• [GIVEN TEXT]:
● ● ● ● ●

Neither I nor my friend had actually noticed John flapping (and, for obvious reasons, we’re both fairly attuned to such things), but clearly this public display of not-normal was causing his mother deep distress and embarrassment. She had soon caught up with him and was berating him for flapping, all the while glancing around to check that no-one else was watching, whilst talking in a voice which must have carried halfway across the county.
Poor John was trying to listen to his mother, and stop flapping, and explain to his mother that he had pins and needles and needed to “flap them out,” and keep up with the rest of his group, and walk along the wall, all at the same time. Within thirty seconds, the inevitable happened: he lost his balance, tumbled off the wall and landed on the ground with a shriek. Not just any shriek, mind you, but the Autistic Shriek; that high-pitched noise that we’re all supposed to have grown out of as pre-schoolers, but which I still make from time to time, and maybe you do too.
As the boy was lying on the ground like an upturned beetle, all the adults in his group stood around him in a tight circle. Nobody offered him a word of comfort, or a hand up, or even that faux-jolly “no harm done” thing that grown-ups do when kids fall over. They all just stood around, looking horrified at The Shriek. “There’s no need to make that noise, John. You’re not dying,” said his father, in a tone of voice which rather suggested that he wished the opposite were true.

● ● ● ● ●

• [DATA SEGMENT]:
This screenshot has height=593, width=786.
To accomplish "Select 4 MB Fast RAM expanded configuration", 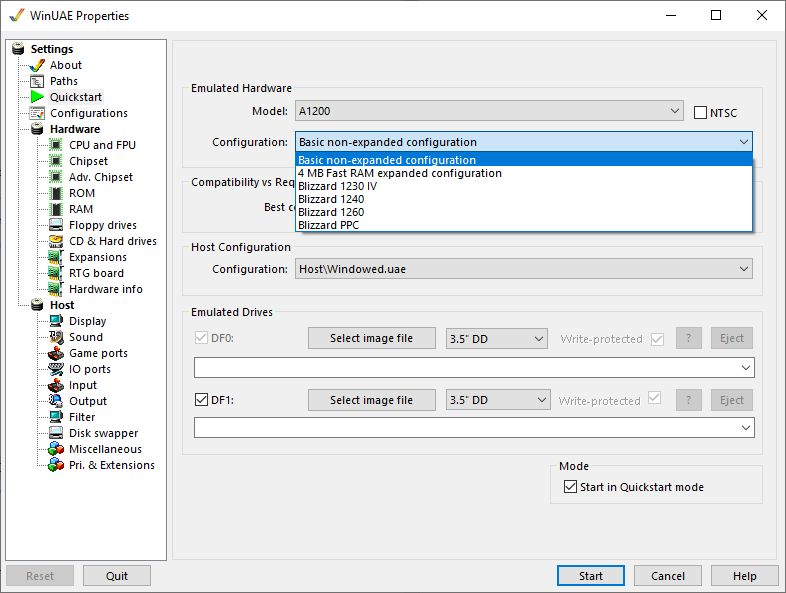I will pos(400,173).
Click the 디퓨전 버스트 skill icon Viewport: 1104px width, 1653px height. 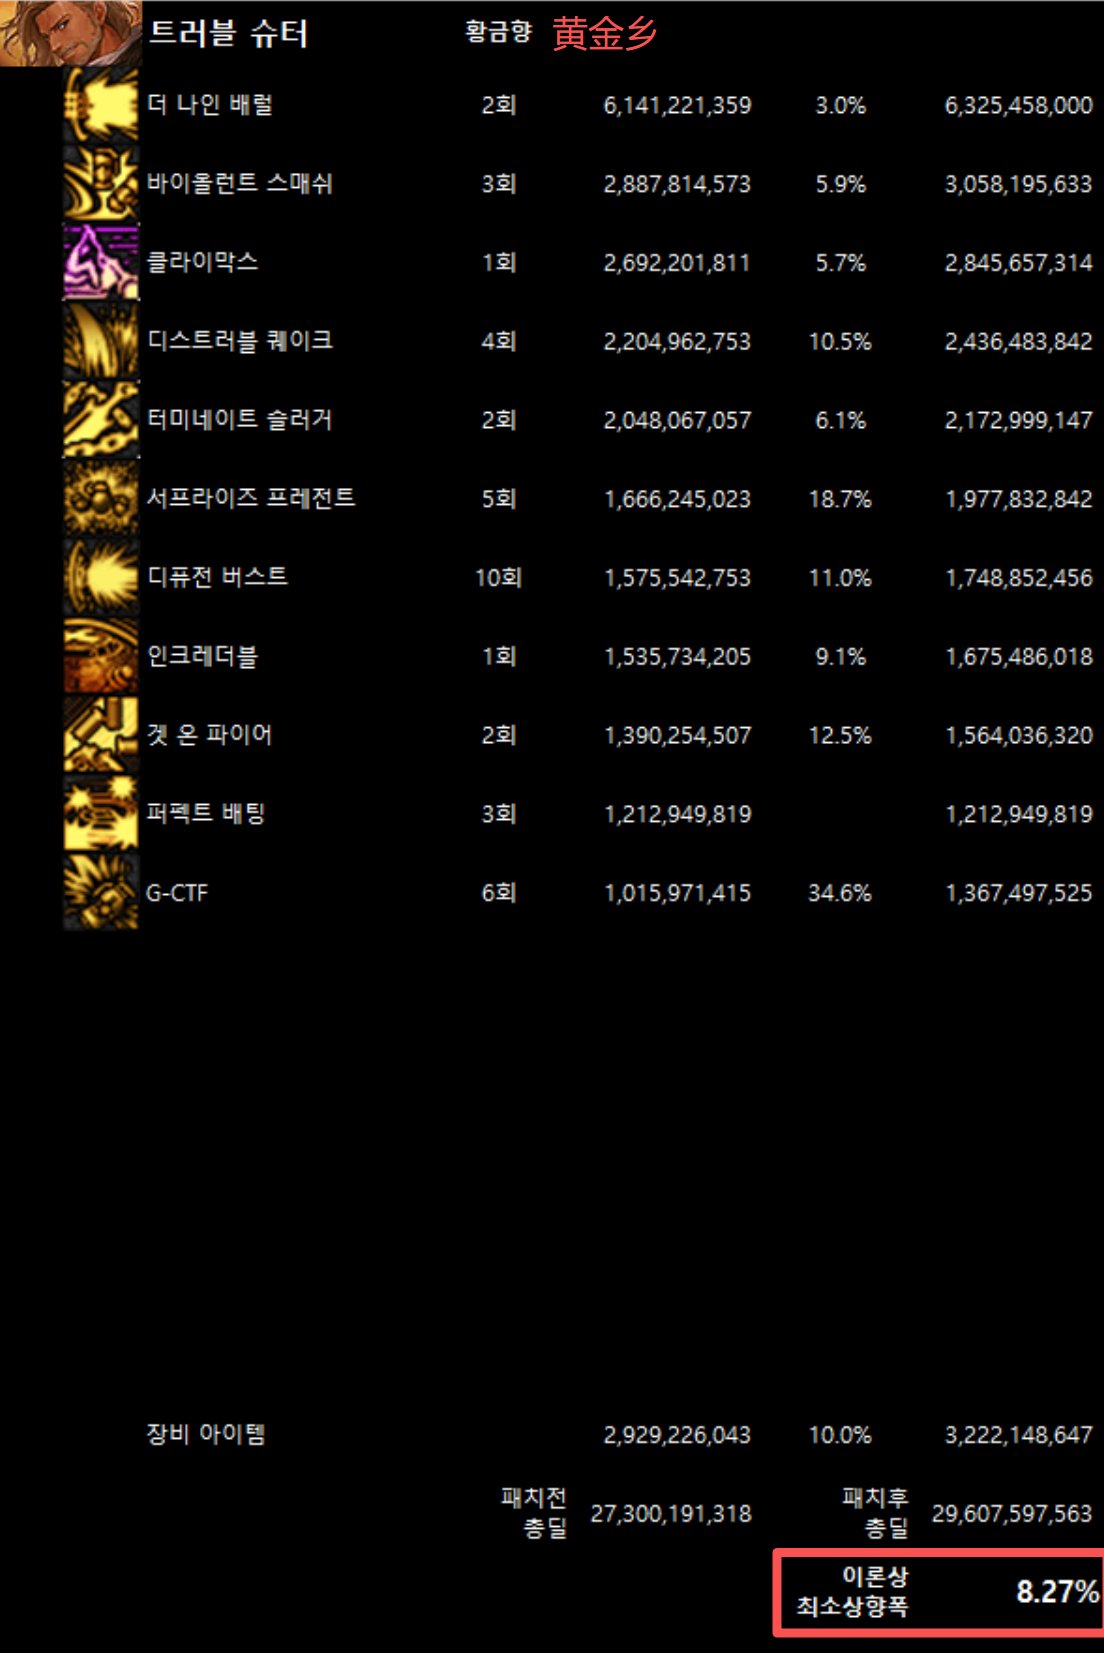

● ● ● ● ●

• [TASKS TO COMPLETE]:
[1] In the passage about John, what reason did John give his mother for flapping?
[2] Continue the passage about John, picking up right after its final sentence.

• [ANSWERS TO EACH TASK]:
[1] He said he had pins and needles and needed to "flap them out."

[2]
As the adults continued to create a human screen around this poor kid, his mother looked furtively around, clearly praying that nobody had noticed her autistic child doing autistic things. I quickly hid behind my friend, because by this time I was flapping like mad, and was seized with the irrational thought that these people were about to throw both me and their child into the sea as human sacrifices to the gods of normality.
Eventually, the boy managed to get up his own, and the whole group moved off, while my friend steered me off in the opposite direction, until we were safely far enough away for me to flap and my friend to splutter and swear in indignation. But when I looked back at the boy and his family, I could just make out that his hands were flailing out at an older girl, and his father was moving in to restrain him. No doubt that episode will go down in family history as another incident of challenging behaviour, an unprovoked attack on a sister or cousin, another lovely family day out ruined by our dreadfully difficult and frightening autistic child. I’m sure that nobody will stop to consider that John was actually happy before they made him stop flapping.
That attitude was the scariest thing I have seen this Hallowe’en. Give me a Dalek any day.